[Records from a data source]
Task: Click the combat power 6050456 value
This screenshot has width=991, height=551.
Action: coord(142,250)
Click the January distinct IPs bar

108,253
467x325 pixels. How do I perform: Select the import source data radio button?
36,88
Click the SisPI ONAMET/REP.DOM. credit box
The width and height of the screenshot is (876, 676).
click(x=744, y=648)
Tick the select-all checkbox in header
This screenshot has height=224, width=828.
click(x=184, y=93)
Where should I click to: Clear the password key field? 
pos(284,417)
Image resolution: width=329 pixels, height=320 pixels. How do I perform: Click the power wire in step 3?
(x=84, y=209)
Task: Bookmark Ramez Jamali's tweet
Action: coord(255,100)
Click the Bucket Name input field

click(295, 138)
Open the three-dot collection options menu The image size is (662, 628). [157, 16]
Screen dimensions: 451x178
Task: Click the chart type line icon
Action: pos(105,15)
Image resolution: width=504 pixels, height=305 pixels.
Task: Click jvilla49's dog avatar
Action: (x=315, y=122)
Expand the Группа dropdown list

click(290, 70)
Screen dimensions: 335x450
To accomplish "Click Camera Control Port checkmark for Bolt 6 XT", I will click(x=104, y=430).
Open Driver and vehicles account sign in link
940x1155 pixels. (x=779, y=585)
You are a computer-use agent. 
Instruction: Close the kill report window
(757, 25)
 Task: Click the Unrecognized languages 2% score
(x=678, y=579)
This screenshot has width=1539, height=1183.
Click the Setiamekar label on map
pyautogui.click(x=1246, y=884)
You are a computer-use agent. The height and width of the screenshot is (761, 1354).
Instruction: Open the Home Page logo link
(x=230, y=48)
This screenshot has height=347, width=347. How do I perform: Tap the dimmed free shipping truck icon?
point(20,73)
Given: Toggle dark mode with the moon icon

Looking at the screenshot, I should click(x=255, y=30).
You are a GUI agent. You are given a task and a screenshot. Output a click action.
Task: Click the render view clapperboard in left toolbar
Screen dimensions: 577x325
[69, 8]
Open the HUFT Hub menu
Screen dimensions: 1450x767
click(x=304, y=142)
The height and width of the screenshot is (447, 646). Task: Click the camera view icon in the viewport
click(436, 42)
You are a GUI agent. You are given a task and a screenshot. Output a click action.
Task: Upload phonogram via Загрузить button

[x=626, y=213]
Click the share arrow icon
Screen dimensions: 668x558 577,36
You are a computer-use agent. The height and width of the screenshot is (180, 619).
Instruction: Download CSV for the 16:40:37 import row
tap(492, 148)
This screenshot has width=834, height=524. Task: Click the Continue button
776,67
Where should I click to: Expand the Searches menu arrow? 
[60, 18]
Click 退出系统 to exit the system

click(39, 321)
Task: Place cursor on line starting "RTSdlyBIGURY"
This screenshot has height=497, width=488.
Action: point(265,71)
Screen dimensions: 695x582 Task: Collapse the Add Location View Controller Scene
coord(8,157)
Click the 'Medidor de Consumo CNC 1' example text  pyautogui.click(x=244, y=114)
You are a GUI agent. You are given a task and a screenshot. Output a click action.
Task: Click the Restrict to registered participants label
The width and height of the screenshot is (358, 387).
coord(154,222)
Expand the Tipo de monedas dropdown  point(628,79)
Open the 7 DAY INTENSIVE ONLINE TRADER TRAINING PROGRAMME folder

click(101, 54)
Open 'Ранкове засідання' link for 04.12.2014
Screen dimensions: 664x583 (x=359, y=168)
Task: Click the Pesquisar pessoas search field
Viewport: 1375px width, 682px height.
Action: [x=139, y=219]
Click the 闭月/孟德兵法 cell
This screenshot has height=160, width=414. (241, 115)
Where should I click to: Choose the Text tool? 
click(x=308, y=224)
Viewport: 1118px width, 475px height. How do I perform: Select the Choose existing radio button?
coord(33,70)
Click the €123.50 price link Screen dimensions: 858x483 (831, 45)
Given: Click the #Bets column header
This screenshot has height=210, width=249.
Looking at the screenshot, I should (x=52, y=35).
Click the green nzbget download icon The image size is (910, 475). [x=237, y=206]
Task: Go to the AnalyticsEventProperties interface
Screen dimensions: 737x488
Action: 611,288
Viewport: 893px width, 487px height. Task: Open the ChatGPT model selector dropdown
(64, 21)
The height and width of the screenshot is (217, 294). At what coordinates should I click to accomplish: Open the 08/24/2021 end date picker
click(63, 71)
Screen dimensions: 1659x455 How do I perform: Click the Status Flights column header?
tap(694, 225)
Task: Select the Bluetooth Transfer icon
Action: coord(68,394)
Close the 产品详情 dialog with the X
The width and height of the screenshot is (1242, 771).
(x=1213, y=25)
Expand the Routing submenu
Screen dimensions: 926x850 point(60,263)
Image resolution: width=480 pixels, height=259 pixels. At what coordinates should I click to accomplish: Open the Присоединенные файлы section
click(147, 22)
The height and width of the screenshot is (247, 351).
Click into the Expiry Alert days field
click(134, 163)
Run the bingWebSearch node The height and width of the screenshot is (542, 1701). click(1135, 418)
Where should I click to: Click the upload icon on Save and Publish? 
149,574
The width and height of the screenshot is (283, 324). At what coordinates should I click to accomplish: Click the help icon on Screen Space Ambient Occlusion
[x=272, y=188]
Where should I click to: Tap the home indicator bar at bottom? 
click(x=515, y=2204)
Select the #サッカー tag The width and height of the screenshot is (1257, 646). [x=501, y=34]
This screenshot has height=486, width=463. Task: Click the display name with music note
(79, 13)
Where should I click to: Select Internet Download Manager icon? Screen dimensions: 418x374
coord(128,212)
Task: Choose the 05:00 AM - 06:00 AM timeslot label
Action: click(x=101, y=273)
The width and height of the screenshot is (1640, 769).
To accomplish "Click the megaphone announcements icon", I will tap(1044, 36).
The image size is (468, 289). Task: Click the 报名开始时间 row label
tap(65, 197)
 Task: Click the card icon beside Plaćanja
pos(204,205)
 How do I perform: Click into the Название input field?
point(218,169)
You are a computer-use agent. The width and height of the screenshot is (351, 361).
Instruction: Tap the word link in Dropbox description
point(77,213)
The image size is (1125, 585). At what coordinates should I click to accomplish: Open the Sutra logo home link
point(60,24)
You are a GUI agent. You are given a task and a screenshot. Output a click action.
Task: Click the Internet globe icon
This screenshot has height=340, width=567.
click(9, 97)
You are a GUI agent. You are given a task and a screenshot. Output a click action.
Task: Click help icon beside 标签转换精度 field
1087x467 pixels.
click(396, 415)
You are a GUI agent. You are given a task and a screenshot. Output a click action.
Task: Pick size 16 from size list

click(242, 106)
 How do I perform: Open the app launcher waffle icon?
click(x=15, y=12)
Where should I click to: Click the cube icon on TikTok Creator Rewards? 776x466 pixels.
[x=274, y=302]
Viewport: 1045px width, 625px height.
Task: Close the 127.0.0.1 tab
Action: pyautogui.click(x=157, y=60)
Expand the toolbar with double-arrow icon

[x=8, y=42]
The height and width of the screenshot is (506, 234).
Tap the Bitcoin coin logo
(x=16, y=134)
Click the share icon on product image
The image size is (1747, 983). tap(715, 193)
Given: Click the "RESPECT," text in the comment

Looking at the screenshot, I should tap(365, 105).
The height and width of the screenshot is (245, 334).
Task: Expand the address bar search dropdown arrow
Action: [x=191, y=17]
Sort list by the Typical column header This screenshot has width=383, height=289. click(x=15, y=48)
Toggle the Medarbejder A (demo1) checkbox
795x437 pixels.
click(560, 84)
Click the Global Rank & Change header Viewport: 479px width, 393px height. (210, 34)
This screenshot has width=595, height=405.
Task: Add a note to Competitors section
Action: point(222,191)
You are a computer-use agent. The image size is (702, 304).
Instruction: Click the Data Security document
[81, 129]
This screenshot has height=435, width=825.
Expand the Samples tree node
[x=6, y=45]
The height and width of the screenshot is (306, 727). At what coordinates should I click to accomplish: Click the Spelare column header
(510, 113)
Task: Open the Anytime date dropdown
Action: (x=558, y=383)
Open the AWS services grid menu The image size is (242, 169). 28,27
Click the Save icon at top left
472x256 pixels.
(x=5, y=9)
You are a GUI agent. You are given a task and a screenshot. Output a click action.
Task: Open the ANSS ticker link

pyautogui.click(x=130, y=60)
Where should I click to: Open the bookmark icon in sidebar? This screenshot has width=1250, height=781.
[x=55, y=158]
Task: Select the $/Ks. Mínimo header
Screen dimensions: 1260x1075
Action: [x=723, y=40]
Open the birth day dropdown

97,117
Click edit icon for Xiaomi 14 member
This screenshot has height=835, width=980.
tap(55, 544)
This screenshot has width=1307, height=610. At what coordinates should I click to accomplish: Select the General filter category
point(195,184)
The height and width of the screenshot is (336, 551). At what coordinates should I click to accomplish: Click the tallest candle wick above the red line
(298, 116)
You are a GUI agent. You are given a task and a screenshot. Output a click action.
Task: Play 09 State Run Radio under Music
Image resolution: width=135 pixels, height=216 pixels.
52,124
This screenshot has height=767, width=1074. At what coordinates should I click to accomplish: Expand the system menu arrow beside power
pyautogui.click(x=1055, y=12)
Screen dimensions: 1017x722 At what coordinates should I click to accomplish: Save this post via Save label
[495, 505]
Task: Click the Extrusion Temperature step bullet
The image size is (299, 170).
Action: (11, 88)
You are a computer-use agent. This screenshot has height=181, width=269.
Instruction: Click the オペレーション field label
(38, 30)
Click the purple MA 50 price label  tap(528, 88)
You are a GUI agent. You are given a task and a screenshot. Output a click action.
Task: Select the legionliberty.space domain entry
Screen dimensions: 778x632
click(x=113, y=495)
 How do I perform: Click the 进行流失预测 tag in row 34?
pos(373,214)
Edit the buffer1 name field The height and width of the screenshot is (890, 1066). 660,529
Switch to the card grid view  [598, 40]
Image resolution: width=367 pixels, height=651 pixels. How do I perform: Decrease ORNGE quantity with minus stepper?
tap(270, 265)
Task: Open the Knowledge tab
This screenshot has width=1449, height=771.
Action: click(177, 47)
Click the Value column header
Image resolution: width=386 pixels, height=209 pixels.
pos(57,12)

## [Assigned task]
Only the lines above starting with the one with "Screen dimensions: 1017x722" and going through the one with "Click the purple" are to be copied, word for word and with both ends kept.

## [Solution]
Screen dimensions: 1017x722 At what coordinates should I click to accomplish: Save this post via Save label
[495, 505]
Task: Click the Extrusion Temperature step bullet
The image size is (299, 170).
Action: (11, 88)
You are a computer-use agent. This screenshot has height=181, width=269.
Instruction: Click the オペレーション field label
(38, 30)
Click the purple MA 50 price label  tap(528, 88)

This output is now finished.